====== Textauszug ======

Ich informiere meine Schüler über mein Online-Angebot. Es kommt sehr gut an, doch wollen die meisten Schüler erst in der nächsten Woche damit beginnen. Die Familien müssen sich nach den Schulschließungen neu orientieren. Und so unterrichte ich in dieser ersten chaotischen Woche nur drei Schüler per Skype. Es ist mir ganz recht, denn auch ich muss erst mit der neuen Situation klarkommen.
Freitag, 27. März 2020
Meine erste Online-Unterrichtswoche liegt hinter mir. Es ist anstrengend. Ich spreche zu laut und bin am Ende eines Unterrichtstages heiser. Und ich stoße auf verschiedene Schwierigkeiten. Vieles, was im Präsenzunterricht funktioniert, klappt online nicht. Vor allem bei jüngeren Schülern ist das sehr schwierig. Ich komme mir manchmal wie eine Berufsanfängerin vor. Auch die Schüler müssen sich an die neue Unterrichtsform gewöhnen. Nach der ersten Online-Woche bin ich ziemlich geschafft. Hoffentlich geht es nicht so weiter!

====== Quelldaten ======

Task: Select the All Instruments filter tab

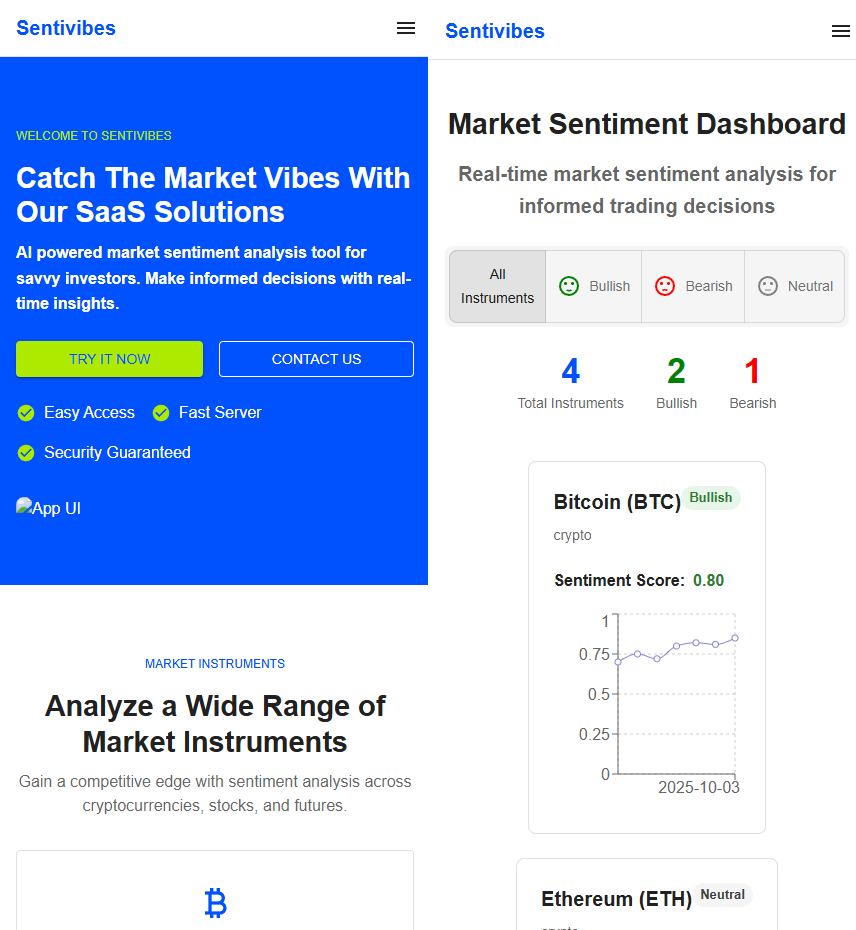Action: click(497, 286)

======

Anforderungen:
a. Wie viele Schüler werden laut dem Textauszug in der ersten chaotischen Woche per Skype unterrichtet?
b. Gib aus dem Textauszug den Abschnitt von „Freitag, 27. März“ bis einschließlich „nicht so weiter!“ wortgetreu wieder.

Lösungen zur Übung:
a. Drei Schüler.

b.
Freitag, 27. März 2020
Meine erste Online-Unterrichtswoche liegt hinter mir. Es ist anstrengend. Ich spreche zu laut und bin am Ende eines Unterrichtstages heiser. Und ich stoße auf verschiedene Schwierigkeiten. Vieles, was im Präsenzunterricht funktioniert, klappt online nicht. Vor allem bei jüngeren Schülern ist das sehr schwierig. Ich komme mir manchmal wie eine Berufsanfängerin vor. Auch die Schüler müssen sich an die neue Unterrichtsform gewöhnen. Nach der ersten Online-Woche bin ich ziemlich geschafft. Hoffentlich geht es nicht so weiter!